To begin with, the issue hasn’t failed yet. One cause of last week’s selloff was panicky European investors reducing their exposure to Italy. But the overleveraged public-sector foundations that own a big chunk of UniCredit have also been reducing their exposures, according to a person familiar with the situation. With these flushed out, investors may be attracted by the chance to buy into UniCredit at around a quarter of the bank’s likely year-end book value. Since touching a low of 2.20 euros on Jan. 9, the shares have risen 15 percent.
The most likely outcome is that a majority of shareholders take up the offer, leaving the underwriters to place the remaining rump. This should be manageable. Mediobanca, which is leading the issue alongside Bank of America Merrill Lynch, successfully placed the 5 and 6 percent of shares respectively left over from last year’s rights issues by UBI Banca and Banca Popolare di Milano.
But if UniCredit shares fall below the subscription price, the underwriters could be left holding all but the 11 percent that existing shareholders have irrevocably agreed to take up.

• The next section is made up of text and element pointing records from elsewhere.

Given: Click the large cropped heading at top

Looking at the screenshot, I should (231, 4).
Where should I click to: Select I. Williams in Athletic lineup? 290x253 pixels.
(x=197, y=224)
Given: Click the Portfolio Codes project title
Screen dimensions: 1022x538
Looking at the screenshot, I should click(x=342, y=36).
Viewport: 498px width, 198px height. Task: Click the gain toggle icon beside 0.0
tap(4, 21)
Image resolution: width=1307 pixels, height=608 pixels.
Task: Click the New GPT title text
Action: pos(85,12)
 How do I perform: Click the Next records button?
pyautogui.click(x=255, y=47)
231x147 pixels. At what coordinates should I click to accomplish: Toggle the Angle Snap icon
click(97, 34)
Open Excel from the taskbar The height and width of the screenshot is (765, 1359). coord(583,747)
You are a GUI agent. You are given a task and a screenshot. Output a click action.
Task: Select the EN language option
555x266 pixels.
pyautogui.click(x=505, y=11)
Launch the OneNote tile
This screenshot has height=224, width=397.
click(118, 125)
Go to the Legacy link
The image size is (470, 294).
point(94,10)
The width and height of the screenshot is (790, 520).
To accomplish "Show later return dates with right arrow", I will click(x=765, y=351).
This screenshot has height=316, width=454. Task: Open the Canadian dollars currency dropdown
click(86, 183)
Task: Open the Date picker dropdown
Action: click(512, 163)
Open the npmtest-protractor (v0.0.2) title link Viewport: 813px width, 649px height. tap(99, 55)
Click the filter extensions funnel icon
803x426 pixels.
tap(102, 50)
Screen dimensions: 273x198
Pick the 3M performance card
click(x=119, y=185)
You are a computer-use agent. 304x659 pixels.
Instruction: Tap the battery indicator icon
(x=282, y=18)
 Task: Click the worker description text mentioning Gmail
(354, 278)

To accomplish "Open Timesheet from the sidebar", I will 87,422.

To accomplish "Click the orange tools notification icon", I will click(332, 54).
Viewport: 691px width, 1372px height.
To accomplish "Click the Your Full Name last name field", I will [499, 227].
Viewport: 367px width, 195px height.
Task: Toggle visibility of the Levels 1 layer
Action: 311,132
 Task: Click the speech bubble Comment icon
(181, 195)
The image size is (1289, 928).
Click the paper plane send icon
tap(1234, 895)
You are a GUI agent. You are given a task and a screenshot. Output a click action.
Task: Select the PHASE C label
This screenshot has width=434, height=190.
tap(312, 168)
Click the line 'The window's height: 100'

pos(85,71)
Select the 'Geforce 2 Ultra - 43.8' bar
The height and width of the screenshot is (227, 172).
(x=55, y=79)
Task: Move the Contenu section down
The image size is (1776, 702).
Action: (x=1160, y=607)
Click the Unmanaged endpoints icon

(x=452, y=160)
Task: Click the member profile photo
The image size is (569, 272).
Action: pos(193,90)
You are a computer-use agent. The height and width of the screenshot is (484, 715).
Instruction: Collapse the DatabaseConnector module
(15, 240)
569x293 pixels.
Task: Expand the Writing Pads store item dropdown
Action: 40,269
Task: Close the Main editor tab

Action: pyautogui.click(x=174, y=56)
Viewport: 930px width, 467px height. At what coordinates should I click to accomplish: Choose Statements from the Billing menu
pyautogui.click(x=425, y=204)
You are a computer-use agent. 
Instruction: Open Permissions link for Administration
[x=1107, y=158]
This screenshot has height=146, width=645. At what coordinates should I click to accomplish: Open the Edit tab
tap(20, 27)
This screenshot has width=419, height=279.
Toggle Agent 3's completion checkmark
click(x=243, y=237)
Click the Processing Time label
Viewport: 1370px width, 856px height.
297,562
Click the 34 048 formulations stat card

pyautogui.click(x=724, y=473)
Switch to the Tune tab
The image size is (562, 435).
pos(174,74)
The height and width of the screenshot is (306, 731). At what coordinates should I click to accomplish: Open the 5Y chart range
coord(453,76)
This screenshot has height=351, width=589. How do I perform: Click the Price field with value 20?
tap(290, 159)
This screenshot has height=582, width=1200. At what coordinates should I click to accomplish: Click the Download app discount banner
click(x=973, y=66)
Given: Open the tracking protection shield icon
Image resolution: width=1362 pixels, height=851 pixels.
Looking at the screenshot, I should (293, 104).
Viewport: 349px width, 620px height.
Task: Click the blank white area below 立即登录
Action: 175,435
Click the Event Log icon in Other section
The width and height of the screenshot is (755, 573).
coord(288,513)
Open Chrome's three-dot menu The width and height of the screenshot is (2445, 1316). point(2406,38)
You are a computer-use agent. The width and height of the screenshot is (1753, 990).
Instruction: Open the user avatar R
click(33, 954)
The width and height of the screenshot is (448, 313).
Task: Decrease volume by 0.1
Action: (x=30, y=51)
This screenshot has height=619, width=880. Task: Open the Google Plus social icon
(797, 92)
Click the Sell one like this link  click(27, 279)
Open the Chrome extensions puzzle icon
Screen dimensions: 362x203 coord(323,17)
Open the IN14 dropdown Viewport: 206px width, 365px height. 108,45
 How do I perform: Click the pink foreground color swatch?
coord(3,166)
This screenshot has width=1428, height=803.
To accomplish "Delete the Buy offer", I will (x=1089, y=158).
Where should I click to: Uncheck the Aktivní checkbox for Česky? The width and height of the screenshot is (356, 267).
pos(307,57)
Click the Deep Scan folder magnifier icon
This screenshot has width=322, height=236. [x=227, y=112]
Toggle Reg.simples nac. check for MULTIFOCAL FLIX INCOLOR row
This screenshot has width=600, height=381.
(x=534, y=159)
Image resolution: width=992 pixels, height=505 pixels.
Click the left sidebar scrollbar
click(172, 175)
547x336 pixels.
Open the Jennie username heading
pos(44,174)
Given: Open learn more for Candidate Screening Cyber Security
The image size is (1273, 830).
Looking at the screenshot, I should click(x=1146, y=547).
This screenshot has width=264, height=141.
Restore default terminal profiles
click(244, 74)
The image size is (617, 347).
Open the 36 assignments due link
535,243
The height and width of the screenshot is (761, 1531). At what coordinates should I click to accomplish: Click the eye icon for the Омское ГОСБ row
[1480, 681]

That would be painful. Bank of America Merrill Lynch and Mediobanca each have 10 percent of the issue – equivalent to 670 million euros. If they were forced to offload those shares at a loss, the damage would far exceed the 250 million euros that UniCredit is paying in underwriting and consulting fees.
Banks could hold on and wait for a rebound. But marking their shares to market will make earnings volatile and drag on capital. Underwriters can try hedging their exposures, but Italy’s current short-selling ban makes this tricky. UniCredit’s sell-off hasn’t been matched by the rest of the sector: while the bank’s shares slumped almost 40 percent last week, Europe’s main bank share index fell just over 6 percent.
All in all, UniCredit and its shareholders face a tense few weeks. But the real financial losers from the turmoil are other European banks that also need to raise fresh capital. After the UniCredit roller-coaster, underwriters may think twice before signing up for another bank rights issue.